Some voters want to reverse the state's recent ban on capital punishment.

Ninety days after the Nebraska legislature voted to repeal the death penalty, supporters of capital punishment say they have collected enough signatures to potentially bring it back.

Nebraskans For The Death Penalty beat the ballot referendum deadline by one day and on Wednesday afternoon delivered 166,692 signatures to Secretary of State John Gale's office.

The group needs 5 percent of the state's registered voters (approximately 57,000 signatures) to put a death penalty reinstatement measure on the ballot. Garnering 10 percent of registered voters (about 114,000 signatures) would suspend the legislature's repeal until the vote in November 2016.

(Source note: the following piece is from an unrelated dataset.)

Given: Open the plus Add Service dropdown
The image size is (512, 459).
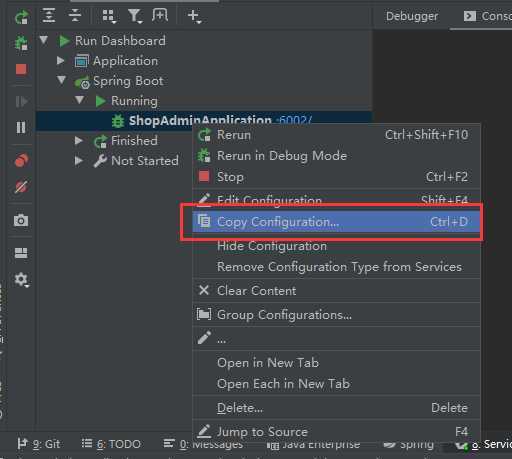Looking at the screenshot, I should point(194,16).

The signatures now need to be verified, a process that could take about 40 days.

"The ‘strike rate’ we’re hearing is usually about 30 percent for signatures," a spokesman for the abolition group Conservatives Concerned About The Death Penalty told The Huffington Post, referring to the portion of petition signatures that is typically disqualified. "So they are likely to be close to the threshold for 10 percent of registered voters." If the verified signatures reach the 10 percent threshold, it means an automatic suspension of the law until the referendum.

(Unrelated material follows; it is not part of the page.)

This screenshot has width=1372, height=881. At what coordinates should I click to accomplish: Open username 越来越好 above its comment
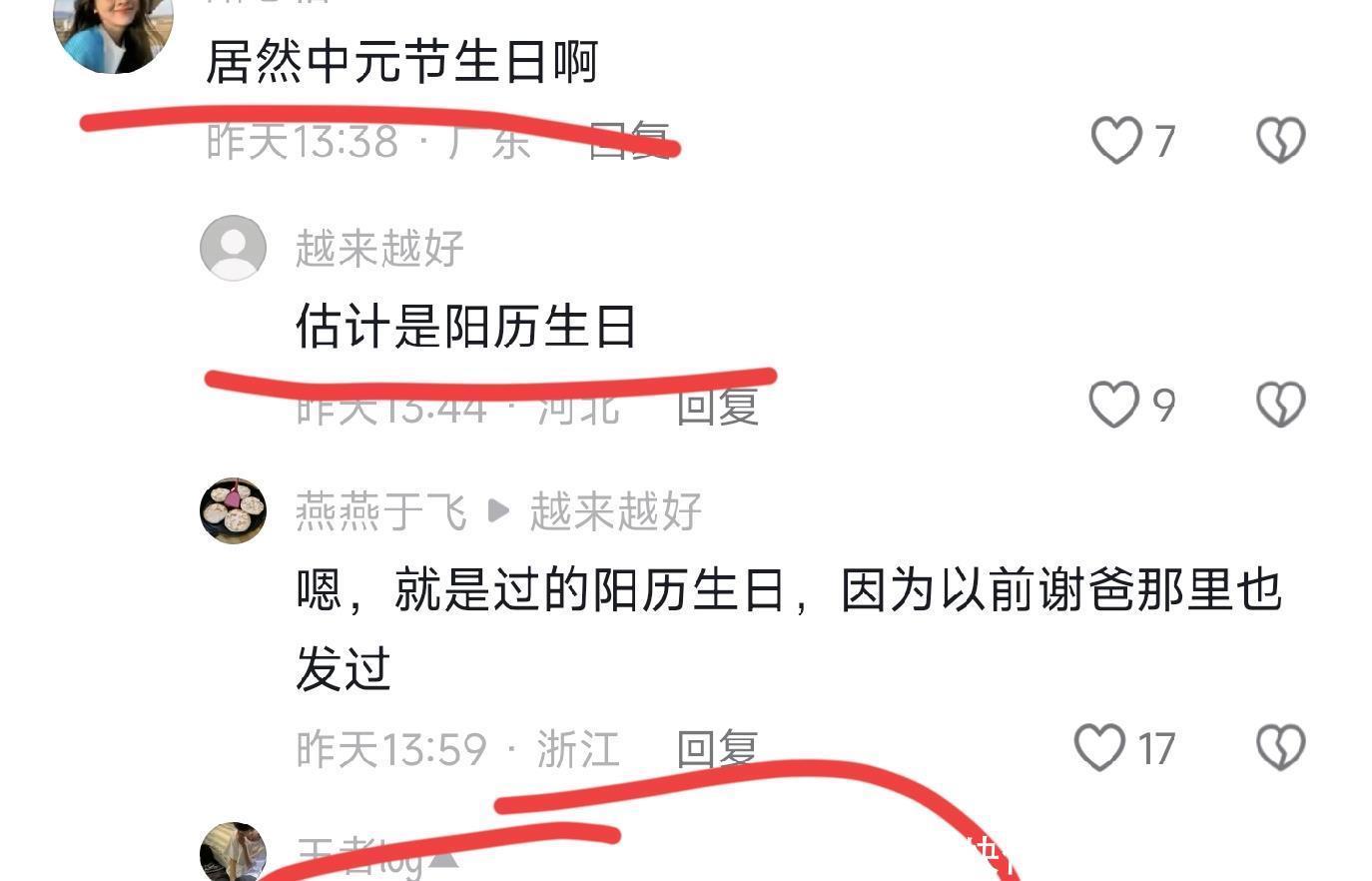(379, 249)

State Sen. Beau McCoy (R) praised the success of the signature drive and the "tens of thousands" of volunteers who gathered signatures at county fairs, street corners and by going door to door in their neighborhoods.

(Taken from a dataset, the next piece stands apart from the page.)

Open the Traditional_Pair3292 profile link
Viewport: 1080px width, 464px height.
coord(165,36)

"The success of the petition drive is a testament to the strong support of Nebraskans for keeping the death penalty but also to the volunteers from Omaha to Chadron and Fairbury to Pierce," McCoy said in a statement Wednesday.

Despite the passionate turnout, ballot campaigns have historically had limited success in the state, Nebraska Public Radio noted.

"That's great to have that passion. But then you have to take that passion amongst a small group of people and expand it to a statewide effort and that's difficult," said Dan Parsons, a Republican political consultant who has worked on several campaigns but is not affiliated with either side of the death penalty debate.

Death penalty supporters in the state have a powerful and deep-pocketed ally in the form of first-term Gov. Pete Ricketts (R), who donated at least $200,000 to Nebraskans For The Death Penalty. Ricketts' father founded the company that became TD Ameritrade; the Ricketts family owns the majority of the Chicago Cubs baseball team and part of the TV network CSN Chicago.

Ricketts' donation to the advocacy group has drawn criticism, with experts noting that Nebraska is the first state that had to override the governor's veto to repeal the death penalty.

Marc Hyden, the national advocacy coordinator of CCADP, estimated the opposition spent more than $600,000 on signature-gathering efforts.

"No matter how much money Governor Ricketts and his family spend on this referendum, it does not change the basic fact that they are trying to sell Nebraskans a lemon – a government program plagued by wrongful convictions, high costs, and long delays," he added in a later statement.

Hyden also criticized Ricketts' thorny attempts to import increasingly scarce lethal injection drugs from a broker in India. The Food and Drug Administration said such an import was illegal and that the agency would seize the drugs.

"Despite repeated promises, the Governor has failed to obtain the drugs needed to carry out even one execution," Hyden said in the statement. "The Governor has given Nebraskans zero reason to believe that he can fix the state’s irreparably broken death penalty."